_Work task_
In the passage on medical concept similarity, what might difficulty hearing serve as a clue of, according to one of the physician annotators?

_Text block_
The experiments confirm that context plays a crucial role in assessing similarity of medical concepts: the writing patterns of clinicians provide valuable information to determine which concepts are mentioned in similar contexts and thus are good candidate pairs for aggregation. However, these patterns are all the more visible because the information used for the note-based similarity is derived from a large corpus, with a coherent set of concepts, all related to a particular topic (chronic kidney disease in our experiments). For example, consider the two concepts “Difficulty Hearing” and “Complete Deafness.” Generally, the two might be similar enough for aggregation but not given a history of kidney disease. One of our physician annotators pointed out that difficulty hearing might serve as a clue of an adverse drug event caused by an overly high dosage of medication. Complete deafness does not offer the same reaction, as total deafness is rarely an adverse drug event. Such examples illustrate the need for context-dependent similarity measures.

_Data below_
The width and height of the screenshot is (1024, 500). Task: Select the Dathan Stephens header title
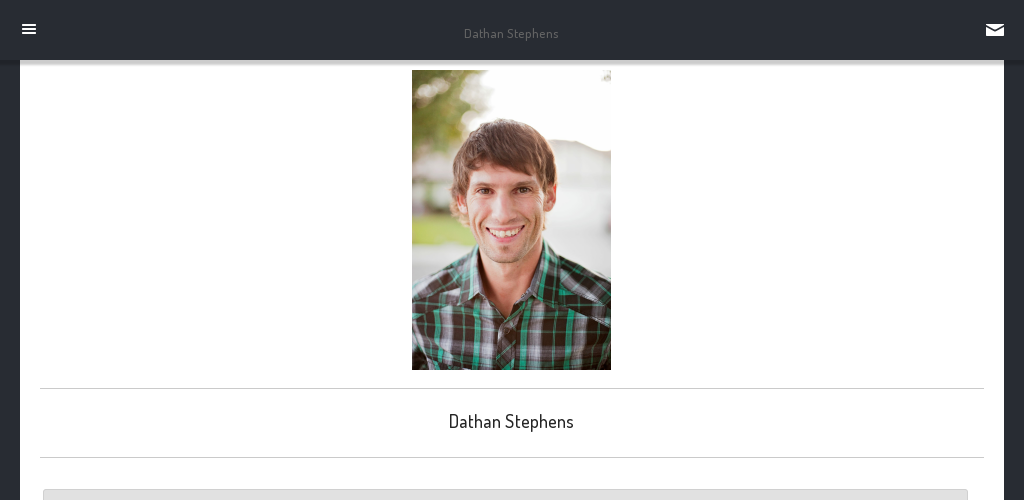click(x=511, y=33)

_Exercise result_
An adverse drug event caused by an overly high dosage of medication.